More on Paid Content

Just a few days after I wondered Who Will Pay for news, comes Henry Blodget suggesting that the New York Times should consider charging for web subscriptions. Commenting on the NYT’s response to Michael Hirschorn’s slightly hysterical Atlantic article on the likelihood of a Times bankruptcy, Blodget lists three things the Times should do:
  • Cut costs at least 20% this year and 20% next year
  • Continue to raise subscription prices for the print edition
  • Explore charging $80-$100 a year for a web subscription

It was #3 that caught my attention. Blodget admits that the notion is “sacrilege” – a perfect term given the religion that’s grown up around free content – and says he’ll defend it in a future post.  I can think of a way to defend it right now – If the content is valuable, people will pay, if it’s not, the Times shouldn’t waste its time putting it out.
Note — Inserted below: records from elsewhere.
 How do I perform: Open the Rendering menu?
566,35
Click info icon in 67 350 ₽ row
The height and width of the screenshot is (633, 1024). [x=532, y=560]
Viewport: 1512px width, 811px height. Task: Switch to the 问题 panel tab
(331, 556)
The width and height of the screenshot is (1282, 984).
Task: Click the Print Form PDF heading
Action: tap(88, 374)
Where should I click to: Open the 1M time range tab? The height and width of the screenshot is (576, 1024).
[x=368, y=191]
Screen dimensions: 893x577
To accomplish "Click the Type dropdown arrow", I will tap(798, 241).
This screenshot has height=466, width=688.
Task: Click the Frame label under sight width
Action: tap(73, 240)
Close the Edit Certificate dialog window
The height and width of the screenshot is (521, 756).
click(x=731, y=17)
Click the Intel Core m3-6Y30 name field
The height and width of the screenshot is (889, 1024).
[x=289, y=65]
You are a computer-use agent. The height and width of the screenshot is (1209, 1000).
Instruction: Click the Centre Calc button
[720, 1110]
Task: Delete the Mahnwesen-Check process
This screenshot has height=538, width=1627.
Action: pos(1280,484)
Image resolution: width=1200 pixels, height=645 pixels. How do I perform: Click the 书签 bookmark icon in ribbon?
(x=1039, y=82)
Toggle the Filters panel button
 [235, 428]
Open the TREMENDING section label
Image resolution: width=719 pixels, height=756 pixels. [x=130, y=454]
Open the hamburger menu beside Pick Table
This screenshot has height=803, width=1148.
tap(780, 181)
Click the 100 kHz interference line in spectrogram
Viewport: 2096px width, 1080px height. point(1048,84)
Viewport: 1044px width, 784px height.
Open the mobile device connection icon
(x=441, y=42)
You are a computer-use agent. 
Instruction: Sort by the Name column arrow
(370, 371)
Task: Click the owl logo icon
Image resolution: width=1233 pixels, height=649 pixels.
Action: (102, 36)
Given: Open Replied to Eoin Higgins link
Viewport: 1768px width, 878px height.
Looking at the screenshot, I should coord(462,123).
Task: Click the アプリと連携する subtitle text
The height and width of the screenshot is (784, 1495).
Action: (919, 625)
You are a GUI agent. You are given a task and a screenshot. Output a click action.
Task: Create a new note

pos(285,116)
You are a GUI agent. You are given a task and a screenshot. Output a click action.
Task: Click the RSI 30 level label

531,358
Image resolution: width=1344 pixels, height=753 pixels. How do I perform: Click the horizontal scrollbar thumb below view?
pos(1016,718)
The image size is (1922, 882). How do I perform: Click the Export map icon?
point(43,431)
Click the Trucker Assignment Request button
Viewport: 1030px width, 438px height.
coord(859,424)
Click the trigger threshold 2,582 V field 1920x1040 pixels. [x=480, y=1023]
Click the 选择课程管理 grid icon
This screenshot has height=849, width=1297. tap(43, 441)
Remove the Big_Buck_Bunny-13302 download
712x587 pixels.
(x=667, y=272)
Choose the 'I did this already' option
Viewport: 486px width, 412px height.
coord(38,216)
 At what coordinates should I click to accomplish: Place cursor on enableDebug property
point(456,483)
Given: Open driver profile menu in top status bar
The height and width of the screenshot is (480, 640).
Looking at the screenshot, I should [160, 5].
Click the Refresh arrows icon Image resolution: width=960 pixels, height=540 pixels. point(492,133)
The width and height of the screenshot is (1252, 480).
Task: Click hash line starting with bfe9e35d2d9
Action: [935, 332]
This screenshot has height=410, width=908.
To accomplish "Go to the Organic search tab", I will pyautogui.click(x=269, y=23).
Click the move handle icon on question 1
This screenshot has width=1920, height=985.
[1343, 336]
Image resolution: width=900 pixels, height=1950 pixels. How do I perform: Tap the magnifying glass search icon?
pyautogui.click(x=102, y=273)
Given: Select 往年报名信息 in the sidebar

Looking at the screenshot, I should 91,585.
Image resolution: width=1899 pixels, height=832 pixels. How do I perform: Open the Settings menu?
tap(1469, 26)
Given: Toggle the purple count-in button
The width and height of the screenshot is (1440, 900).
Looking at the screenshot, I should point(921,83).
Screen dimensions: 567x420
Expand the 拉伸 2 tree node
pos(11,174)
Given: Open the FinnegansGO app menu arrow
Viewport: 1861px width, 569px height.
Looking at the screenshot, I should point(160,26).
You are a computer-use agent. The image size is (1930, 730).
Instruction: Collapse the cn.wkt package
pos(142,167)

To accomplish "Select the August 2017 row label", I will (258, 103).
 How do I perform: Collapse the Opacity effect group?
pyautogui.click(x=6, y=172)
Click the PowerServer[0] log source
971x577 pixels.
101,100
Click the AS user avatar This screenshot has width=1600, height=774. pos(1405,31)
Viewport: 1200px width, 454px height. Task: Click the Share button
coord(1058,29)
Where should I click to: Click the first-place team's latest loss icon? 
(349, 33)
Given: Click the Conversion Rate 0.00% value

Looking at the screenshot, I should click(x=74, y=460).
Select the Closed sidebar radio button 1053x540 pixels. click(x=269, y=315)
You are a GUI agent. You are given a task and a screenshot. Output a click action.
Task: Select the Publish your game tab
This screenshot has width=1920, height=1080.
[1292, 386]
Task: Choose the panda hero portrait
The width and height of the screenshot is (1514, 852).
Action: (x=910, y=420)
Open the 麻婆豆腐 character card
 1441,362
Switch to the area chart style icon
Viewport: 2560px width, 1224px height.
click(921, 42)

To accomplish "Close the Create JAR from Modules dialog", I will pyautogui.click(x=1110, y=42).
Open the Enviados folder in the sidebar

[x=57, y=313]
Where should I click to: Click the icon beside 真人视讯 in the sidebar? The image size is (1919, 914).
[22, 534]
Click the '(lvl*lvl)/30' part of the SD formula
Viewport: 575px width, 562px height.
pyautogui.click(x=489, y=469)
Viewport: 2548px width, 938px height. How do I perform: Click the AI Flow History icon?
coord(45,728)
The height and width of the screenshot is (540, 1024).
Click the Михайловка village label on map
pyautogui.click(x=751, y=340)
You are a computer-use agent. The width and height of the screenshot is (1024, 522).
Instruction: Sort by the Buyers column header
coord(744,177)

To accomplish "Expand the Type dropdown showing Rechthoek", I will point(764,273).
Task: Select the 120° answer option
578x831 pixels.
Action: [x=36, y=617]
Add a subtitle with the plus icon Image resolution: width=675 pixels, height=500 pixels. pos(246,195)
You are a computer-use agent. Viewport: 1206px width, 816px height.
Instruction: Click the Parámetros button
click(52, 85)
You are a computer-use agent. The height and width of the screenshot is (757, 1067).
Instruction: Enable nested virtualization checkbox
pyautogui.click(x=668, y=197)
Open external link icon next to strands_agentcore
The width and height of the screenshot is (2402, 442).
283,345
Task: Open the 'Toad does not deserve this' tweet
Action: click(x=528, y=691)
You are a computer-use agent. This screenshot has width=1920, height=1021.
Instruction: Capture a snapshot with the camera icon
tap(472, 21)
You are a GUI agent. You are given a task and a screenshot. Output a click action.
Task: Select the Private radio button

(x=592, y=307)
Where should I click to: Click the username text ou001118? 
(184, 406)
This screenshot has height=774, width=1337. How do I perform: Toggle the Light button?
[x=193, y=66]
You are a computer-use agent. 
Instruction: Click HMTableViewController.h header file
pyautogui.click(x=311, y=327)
The reality is that smaller news organizations may actually have an easier time charging for their content.  The Times is best known for its national and global coverage, news that can be found everywhere online.  The news produced by smaller metro papers though, can’t.  Who else can cover Indianapolis or Atlanta or San Diego the way the local media companies can? 

Way back in the mid-nineties, I thought there was a good chance online content would go the way of the cable network – ISPs would pay content producers to give the ISP’s subscribers access.  This would be how ISPs competed – packages of content for their subs. It sounds quaint now, but who knows, sooner or later everything old is new again.